Resource Info Fetcher (RIF)

## Summary
Design and implement a **Resource Info Fetcher** (RIF), a sidecar service that supplies OPA with metadata about *resources* (datasets, tables, topics, charts, …). It is supposed to be the resource-side part of **User Info Fetcher**.

- UIF: *"which groups is this user in?"*
- RIF: *"what do we know about this resource?"*.

Initially we want to implement DataHub as backend and then might include more as we progress.
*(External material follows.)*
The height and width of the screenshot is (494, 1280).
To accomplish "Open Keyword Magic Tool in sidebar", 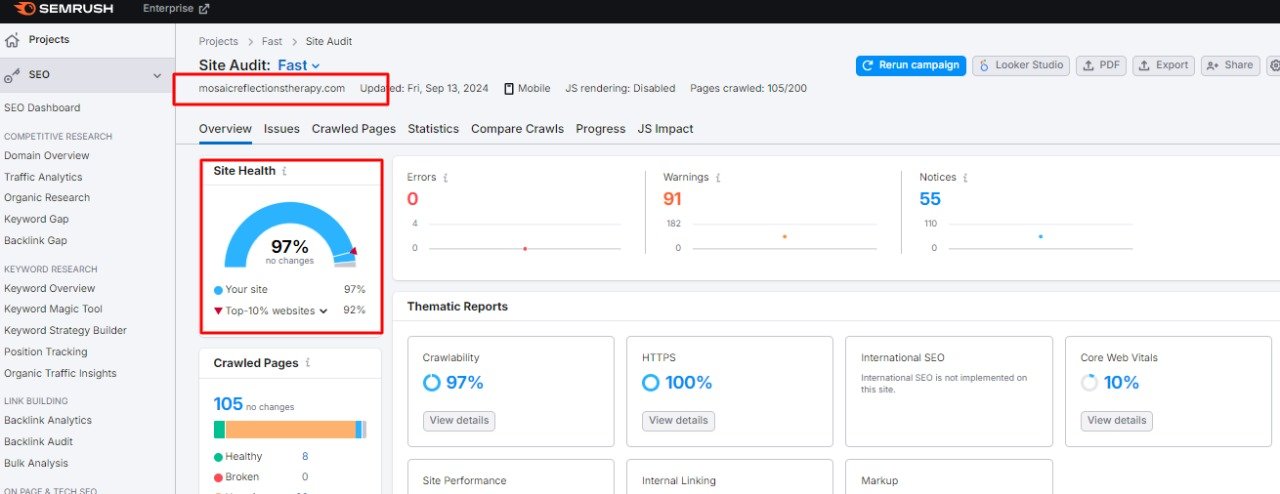I will 53,309.
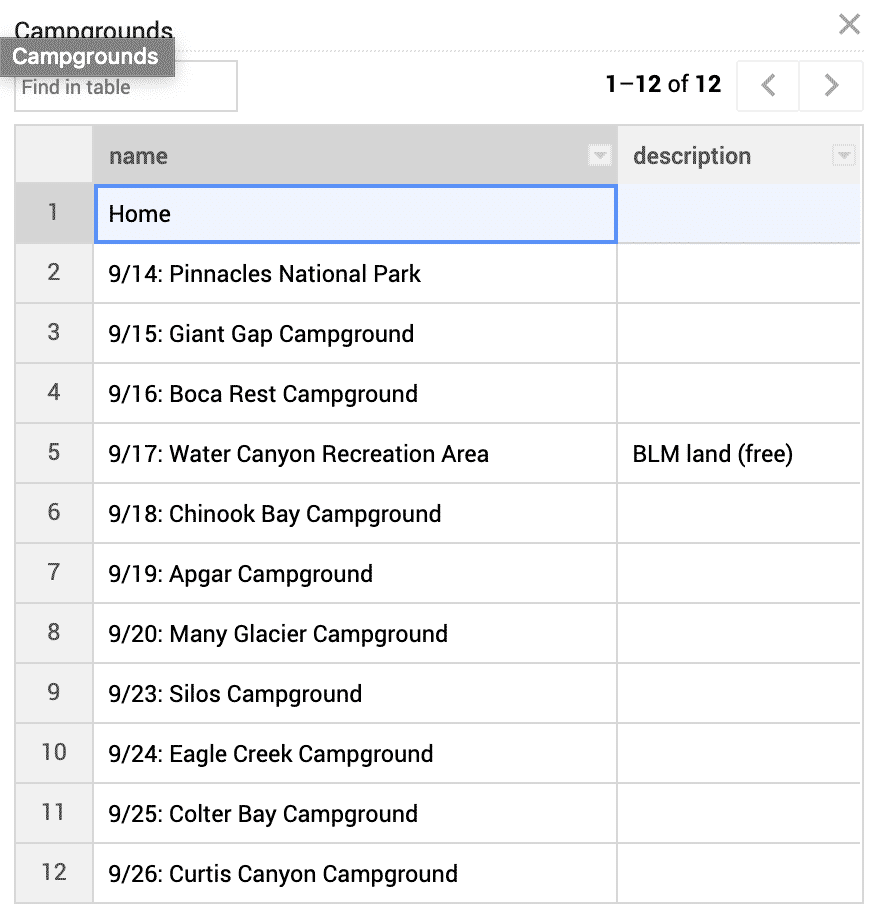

Designing this we want to provide the option to add more backends non-braking as well as think about a more generic approach once we have experience with different backends.

## Background
- OPA policies usefulness profits from attributes attached to the resource being accessed (owner, sensitivity tags, glossary terms, data product, …).
- Uniform Resource Name ([URN](https://datatracker.ietf.org/doc/html/rfc8141?__cf_chl_f_tk=TBPrlqtDrlNe5V6xFm52kI6Idtp23AK7Ib7sBb11sSs-1782989757-1.0.1.1-_RtQ2k1wbclrmvbvscFwZ4hPExP.Fv_iXcjc6oOJ1aQ)): `urn:<NAMESPACE-IDENTIFIER>:<NAMESPACE-SPECIFIC-STRING>`
- Commonly metadata lives in catalog systems (DataHub, OpenMetadata, …).
- The UIF pattern has proven that a sidecar with a stable API + swappable backends is a good fit for this problem shape.
- Spike by @soenkeliebau:
  - branch comparison: <https://github.com/stackabletech/opa-operator/compare/main...feat/resource-info-fetcher>
  - prototype repo: <https://github.com/stackabletech/resourceinfofetcher>

## Goals
- HTTP API served by RIF, consumed by OPA (via `http.send` from Rego, analogous to UIF).
- Backend adapters for DataHub (at first).
- Cache layer between RIF and the backend.
- Ship as a **separate binary** from UIF (working assumption — revisit later).


## Non-goals

- Write-back or metadata authoring — RIF is read-only.

## Out of scope
- Come up with an abstraction layer shared by all RIF backends. For v1 every backend returns it's own "proprietary" response
-  OpenMetadata, Synabi D-QUANTUM, Collibra


## Data model (starting point from the spike, can be used or discraded)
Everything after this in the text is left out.